The finding of 5% of dhfr- R59 suggests that the prevalence of dhfr Asn-108 and dhfr Ile-51 mutations is higher than 5%. Previous studies showed that the prevalence of dhfr- C59 has been found to be lower than that of the other two dhfr mutations (dhfr Asn-108 and Ile-51) [4244]. This might be explained by the idea of stepwise accumulation of dhfr mutations that follows the order Asn-108 → Ile-51 → Arg-59. The absence of dhps-E540 is similar to the finding of Khalil et al[45] in Khartoum in Sudan and similar to that of the Middle East were parasites are generally of wild-type dhps[46]. The stepwise process in selection of SP resistance might also explain the absence of dhps-E540 in the studied samples. According to different studies, it was found that, in areas of a high level of immunity, triple mutant dhfr with or without mutant dhps could be the main genetic determinant of SP treatment failure [43, 4749]. However, Alker et al[50] have found that dhps- 437 and dhps- 540 were strongly associated with SP treatment failure, while dhfr- 59 was only weakly associated in eastern Democratic Republic of Congo.

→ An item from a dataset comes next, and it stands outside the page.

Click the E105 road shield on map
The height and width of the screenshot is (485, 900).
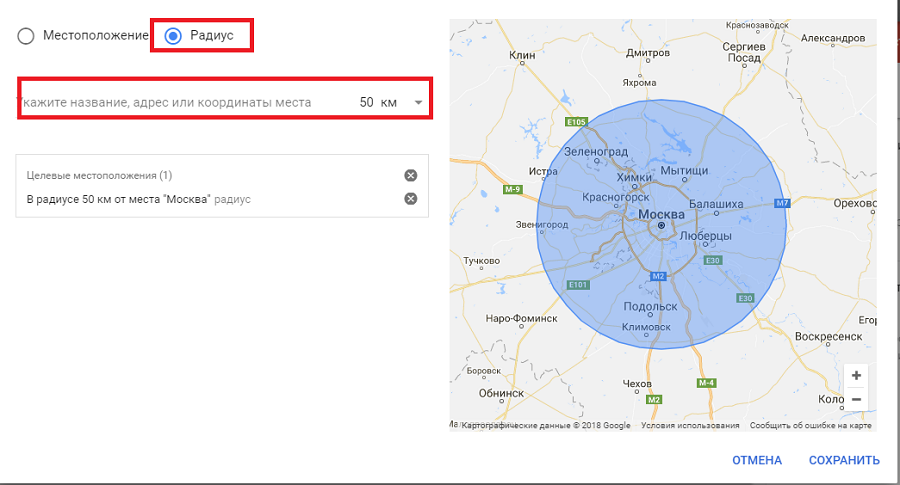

Talisuna et al[51] suggested that dhfr codon 59 mutant to wild genotype ratio M/W is a simple and robust molecular marker that could be used for early detection of low SP treatment failure. In the present study, although not a population-based study, the M/W genotype ratio for the dhfr codon 59 was calculated to provide base-line information and help in monitoring the emerging SP resistance in Yemen. The ratio was found to be 0.05 (5/95) and according to Talisuna et al[51] this might predict < 10% SP treatment failure. A therapeutic efficacy trial of SP monotherapy was conducted in the study area in 2004 and found treatment failure of 5% [unpublished data, Dr. H. Atta]. The result of this study of the SP molecular markers indicated generally that the prevalence of the triple mutation indicated by dhfr Arg-59 was relatively low, 5%, whereas the dhps Glu-540 was very rare suggesting that the selection process had not reached dhps. However, eight years have passed since the study, and in this area where the people are aware that CQ is no longer effective in treating malaria and where SP is readily available even over the counter in pharmacies further selection of dhfr and dhps mutations might have rapidly taken place. Significant increase in the frequency of dhfr- 59 and dhps- 540 mutations was noticed in Sudan and Uganda over 3-4 year period [52, 53]. This could compromise the efficacy of SP/AS combination, which is the current first-line treatment for falciparum malaria in Yemen. Preliminary results of therapeutic efficacy tests for the combination of SP+AS done in 2009-2010 indicate that it is still successful with the latest studies reporting 100% adequate clinical and parasitological response rates in two sites (Sharia-Almqarba in Odein), but showed a total failure rate of 2% in one site (Tor Bani Qais) [unpublished data, Dr H. Atta]. Close monitoring with molecular markers is needed to so that the identification of early markers of resistance will facilitate more widespread deployment of rational treatment policies that will retard the emergence of anti-malarial drug resistance.